§ Task 1
According to the article on being hangry, what share of the energy a person consumes does the brain use?
§ Task 2
Summarize the article on being hangry in two sentences.

§ Passage shown
Long-term couples know all too well the perils of the early evening hours: that touchy time after work but before dinner hits the table.
It’s prime time for getting “hangry”, a handy portmanteau for hungry and angry. People commonly feel an uptick in anger or aggression when they’re hungry, says Dr. Brad Bushman, a professor of psychology at Ohio State University. “The brain needs fuel to regulate emotions, and anger is the emotion people have the most difficulty regulating,” he explains.
Your brain’s primary fuel source is glucose, which your body makes from the foods you eat. And as far as fuel consumption goes, “the brain is a very demanding organ,” Bushman says. While your brain constitutes just 2% of your body weight, it uses 20% to 30% of the energy you consume, he says.
So why do you feel hangry in the evening, but not first thing in the morning when you’ve gone the whole night without food? Willpower and self-control tend to flag as the day wears on, which further torpedoes your mood, Bushman says.
That’s bad news for your partner. Bushman’s research has shown that compared to well-fed couples, glucose-deprived people tend to stick more pins into voodoo dolls meant to represent their spouses. The underfed study participants were also more likely to blast their partners with unpleasant noises.
When your brain is struggling to control its emotions, you’re likely to lash out at the people with whom you feel most comfortable, Bushman and his colleagues concluded. So loved ones and close friends tend to bear the brunt of your glucose-starved brain.
There seems to be another, deeper layer to your hunger-induced emotional fragility.
Some of the same appetite hormones that signal to your brain It’s time to eat! also fire up those brain regions linked with stress and anxiety, says Dr. Paul Currie, a professor of psychology and neuroscience at Reed College in Portland, Oregon. In fact, Currie says some of those regions overlap.

§ Saved entries
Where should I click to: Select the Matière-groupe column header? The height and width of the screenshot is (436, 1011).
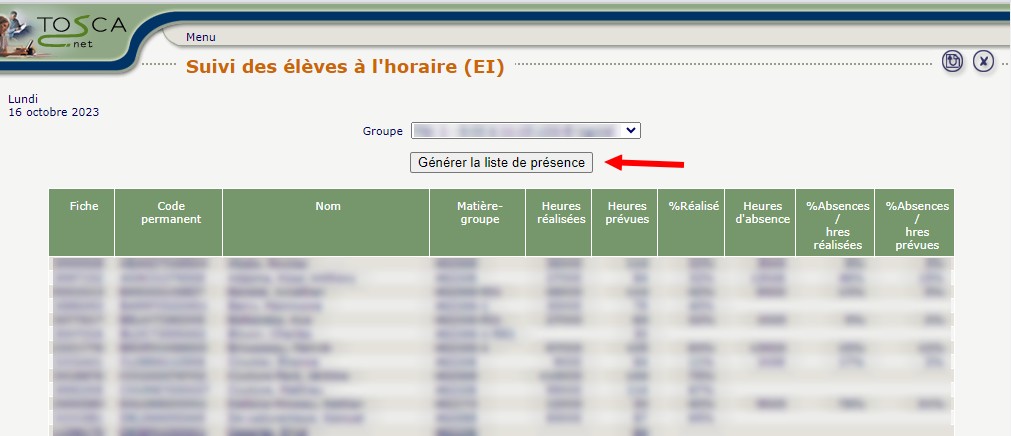tap(477, 212)
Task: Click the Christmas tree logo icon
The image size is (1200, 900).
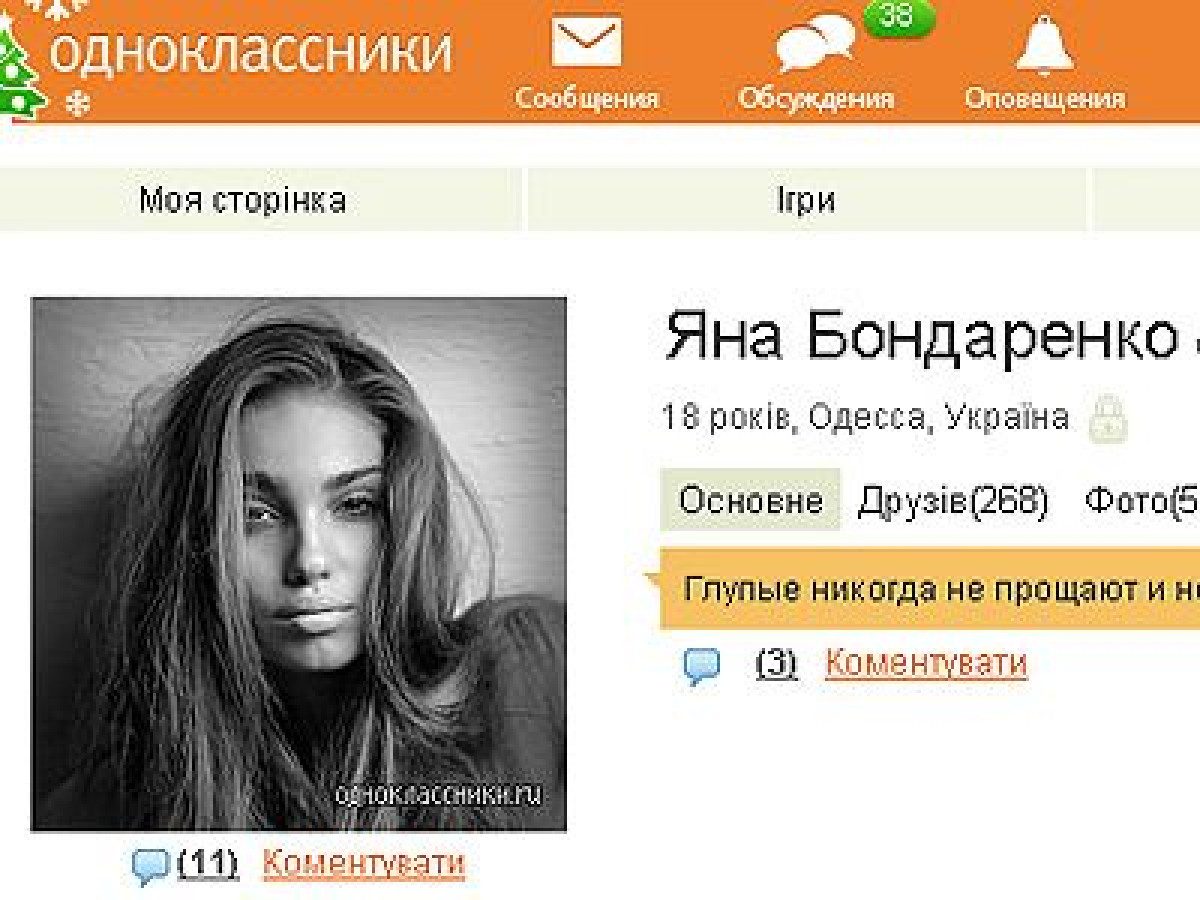Action: pos(21,67)
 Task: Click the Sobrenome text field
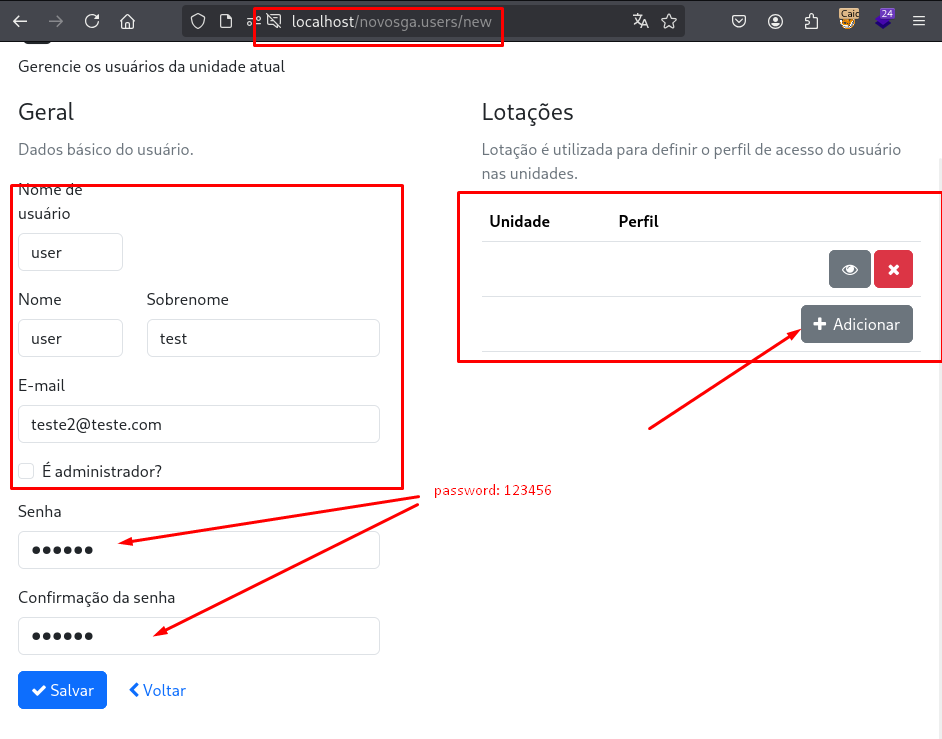point(263,338)
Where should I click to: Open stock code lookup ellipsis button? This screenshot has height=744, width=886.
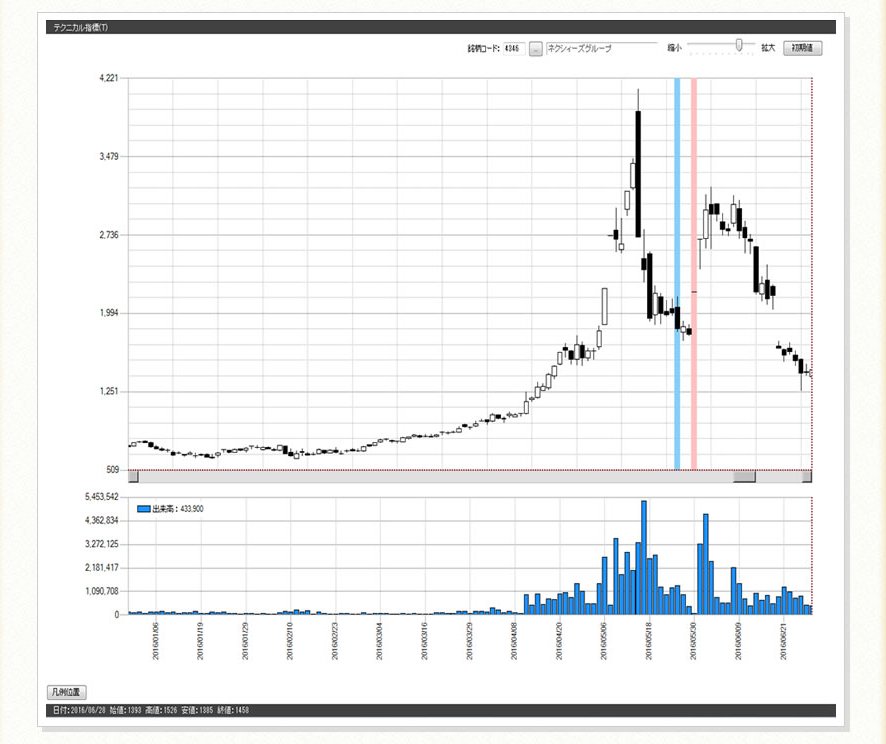pyautogui.click(x=535, y=48)
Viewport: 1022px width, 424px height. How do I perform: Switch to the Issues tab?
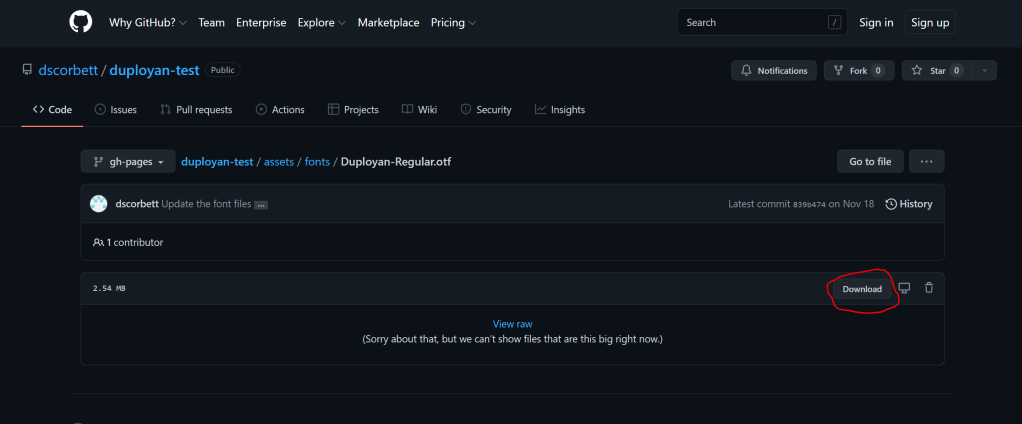point(115,110)
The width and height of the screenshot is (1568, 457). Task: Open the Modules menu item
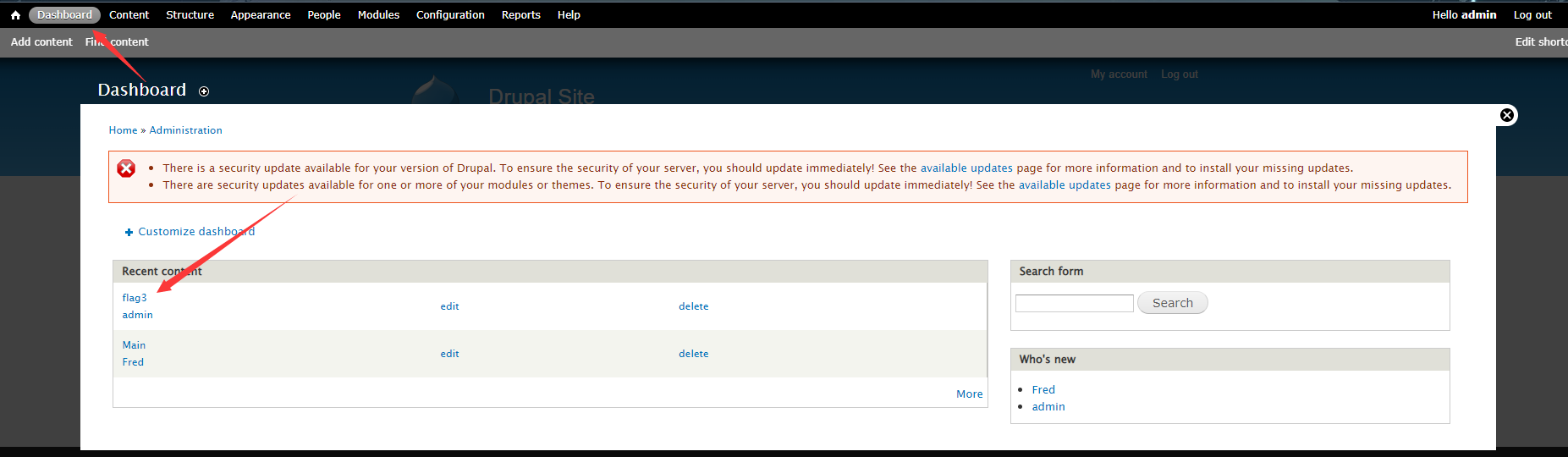378,15
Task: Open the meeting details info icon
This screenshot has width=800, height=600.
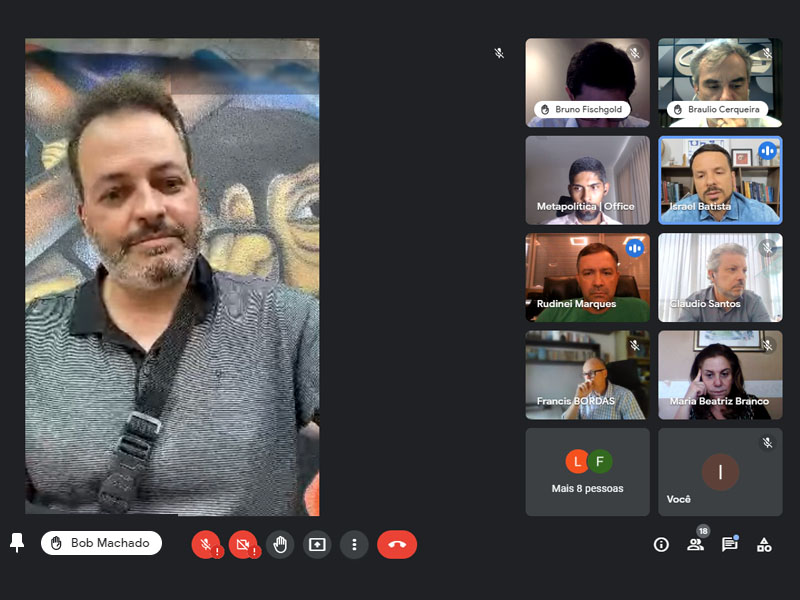Action: [x=661, y=544]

§ Your response 1
The brain uses 20% to 30% of the energy a person consumes.

§ Your response 2
People commonly feel angrier when hungry because the brain, which makes up 2% of body weight but uses 20% to 30% of consumed energy, needs glucose to regulate emotions. Bushman's research found that glucose-deprived people act more aggressively toward their partners, and some appetite hormones also activate brain regions linked with stress and anxiety.